## What is being asked
In the entries below, find the line with "Image resolution: width=728" and the line with "Open the Total Created value 10 in second row". Return those two lines and all lines between them, exactly.

## Available data
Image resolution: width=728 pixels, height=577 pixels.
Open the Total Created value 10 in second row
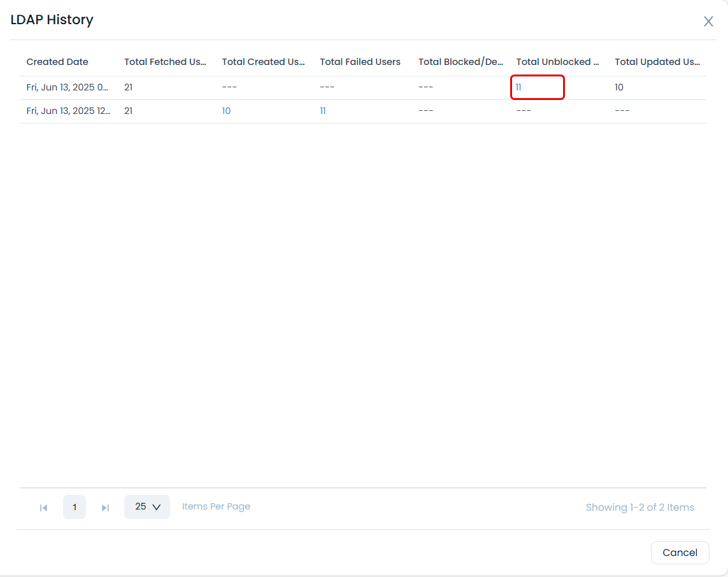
==
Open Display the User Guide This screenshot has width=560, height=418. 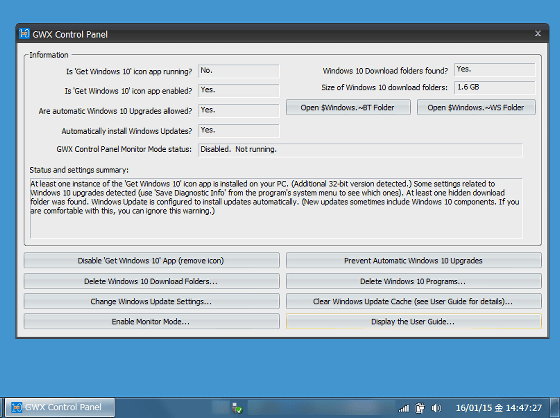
==
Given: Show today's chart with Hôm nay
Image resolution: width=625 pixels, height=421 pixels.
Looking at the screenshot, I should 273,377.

## Expected output
Image resolution: width=728 pixels, height=577 pixels.
Open the Total Created value 10 in second row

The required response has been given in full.